REQUIREMENTS.
Copy the rows below line for line, with no changes.

DATA ENTRIES.
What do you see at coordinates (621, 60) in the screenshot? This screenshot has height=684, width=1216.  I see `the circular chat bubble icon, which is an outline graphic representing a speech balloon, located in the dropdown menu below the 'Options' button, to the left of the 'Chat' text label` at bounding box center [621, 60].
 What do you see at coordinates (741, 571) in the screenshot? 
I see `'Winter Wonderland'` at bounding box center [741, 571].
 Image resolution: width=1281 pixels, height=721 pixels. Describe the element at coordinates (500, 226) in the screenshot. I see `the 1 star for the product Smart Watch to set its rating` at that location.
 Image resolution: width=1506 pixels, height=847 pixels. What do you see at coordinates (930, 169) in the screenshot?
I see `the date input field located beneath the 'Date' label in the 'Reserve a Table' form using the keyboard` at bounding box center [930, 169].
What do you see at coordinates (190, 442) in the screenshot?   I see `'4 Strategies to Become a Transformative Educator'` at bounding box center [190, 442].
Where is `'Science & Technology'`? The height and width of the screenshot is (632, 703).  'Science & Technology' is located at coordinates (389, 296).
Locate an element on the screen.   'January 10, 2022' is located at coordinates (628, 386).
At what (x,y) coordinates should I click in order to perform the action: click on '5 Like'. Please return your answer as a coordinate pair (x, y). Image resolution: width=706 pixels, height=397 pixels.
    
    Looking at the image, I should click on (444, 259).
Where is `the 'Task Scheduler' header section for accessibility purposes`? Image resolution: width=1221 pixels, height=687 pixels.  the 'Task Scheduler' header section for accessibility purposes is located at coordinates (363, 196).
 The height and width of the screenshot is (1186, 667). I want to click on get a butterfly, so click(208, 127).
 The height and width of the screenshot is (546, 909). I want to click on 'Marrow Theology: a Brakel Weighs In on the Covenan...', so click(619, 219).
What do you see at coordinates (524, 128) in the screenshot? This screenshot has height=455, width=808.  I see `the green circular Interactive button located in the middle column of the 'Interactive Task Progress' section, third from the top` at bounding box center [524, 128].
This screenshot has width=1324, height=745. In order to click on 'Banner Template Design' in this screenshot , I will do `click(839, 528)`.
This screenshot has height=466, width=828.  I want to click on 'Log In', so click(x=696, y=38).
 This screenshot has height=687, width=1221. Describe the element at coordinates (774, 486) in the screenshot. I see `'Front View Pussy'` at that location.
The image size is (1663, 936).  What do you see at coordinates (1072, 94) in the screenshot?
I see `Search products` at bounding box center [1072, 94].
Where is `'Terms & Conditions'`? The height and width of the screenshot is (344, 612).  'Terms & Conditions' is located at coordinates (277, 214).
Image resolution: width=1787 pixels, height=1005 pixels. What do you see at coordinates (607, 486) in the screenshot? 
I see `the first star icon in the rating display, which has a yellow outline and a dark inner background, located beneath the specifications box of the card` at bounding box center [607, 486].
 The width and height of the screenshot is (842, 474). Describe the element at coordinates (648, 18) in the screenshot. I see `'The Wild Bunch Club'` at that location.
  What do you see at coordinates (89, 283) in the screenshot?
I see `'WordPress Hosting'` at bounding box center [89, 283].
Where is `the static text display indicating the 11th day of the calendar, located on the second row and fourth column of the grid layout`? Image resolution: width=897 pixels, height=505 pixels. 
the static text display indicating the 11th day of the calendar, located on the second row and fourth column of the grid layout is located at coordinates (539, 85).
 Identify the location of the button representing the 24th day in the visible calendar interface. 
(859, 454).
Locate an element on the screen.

CORRECT RESULT.
What do you see at coordinates (621, 60) in the screenshot? This screenshot has height=684, width=1216.  I see `the circular chat bubble icon, which is an outline graphic representing a speech balloon, located in the dropdown menu below the 'Options' button, to the left of the 'Chat' text label` at bounding box center [621, 60].
 What do you see at coordinates (741, 571) in the screenshot? 
I see `'Winter Wonderland'` at bounding box center [741, 571].
 Image resolution: width=1281 pixels, height=721 pixels. Describe the element at coordinates (500, 226) in the screenshot. I see `the 1 star for the product Smart Watch to set its rating` at that location.
 Image resolution: width=1506 pixels, height=847 pixels. What do you see at coordinates (930, 169) in the screenshot?
I see `the date input field located beneath the 'Date' label in the 'Reserve a Table' form using the keyboard` at bounding box center [930, 169].
What do you see at coordinates (190, 442) in the screenshot?   I see `'4 Strategies to Become a Transformative Educator'` at bounding box center [190, 442].
Where is `'Science & Technology'`? The height and width of the screenshot is (632, 703).  'Science & Technology' is located at coordinates (389, 296).
Locate an element on the screen.   'January 10, 2022' is located at coordinates (628, 386).
At what (x,y) coordinates should I click in order to perform the action: click on '5 Like'. Please return your answer as a coordinate pair (x, y). Image resolution: width=706 pixels, height=397 pixels.
    
    Looking at the image, I should click on (444, 259).
Where is `the 'Task Scheduler' header section for accessibility purposes`? Image resolution: width=1221 pixels, height=687 pixels.  the 'Task Scheduler' header section for accessibility purposes is located at coordinates (363, 196).
 The height and width of the screenshot is (1186, 667). I want to click on get a butterfly, so click(208, 127).
 The height and width of the screenshot is (546, 909). I want to click on 'Marrow Theology: a Brakel Weighs In on the Covenan...', so click(619, 219).
What do you see at coordinates (524, 128) in the screenshot? This screenshot has height=455, width=808.  I see `the green circular Interactive button located in the middle column of the 'Interactive Task Progress' section, third from the top` at bounding box center [524, 128].
This screenshot has width=1324, height=745. In order to click on 'Banner Template Design' in this screenshot , I will do `click(839, 528)`.
This screenshot has height=466, width=828.  I want to click on 'Log In', so click(x=696, y=38).
 This screenshot has height=687, width=1221. Describe the element at coordinates (774, 486) in the screenshot. I see `'Front View Pussy'` at that location.
The image size is (1663, 936).  What do you see at coordinates (1072, 94) in the screenshot?
I see `Search products` at bounding box center [1072, 94].
Where is `'Terms & Conditions'`? The height and width of the screenshot is (344, 612).  'Terms & Conditions' is located at coordinates (277, 214).
Image resolution: width=1787 pixels, height=1005 pixels. What do you see at coordinates (607, 486) in the screenshot? 
I see `the first star icon in the rating display, which has a yellow outline and a dark inner background, located beneath the specifications box of the card` at bounding box center [607, 486].
 The width and height of the screenshot is (842, 474). Describe the element at coordinates (648, 18) in the screenshot. I see `'The Wild Bunch Club'` at that location.
  What do you see at coordinates (89, 283) in the screenshot?
I see `'WordPress Hosting'` at bounding box center [89, 283].
Where is `the static text display indicating the 11th day of the calendar, located on the second row and fourth column of the grid layout`? Image resolution: width=897 pixels, height=505 pixels. 
the static text display indicating the 11th day of the calendar, located on the second row and fourth column of the grid layout is located at coordinates (539, 85).
 Identify the location of the button representing the 24th day in the visible calendar interface. 
(859, 454).
Locate an element on the screen.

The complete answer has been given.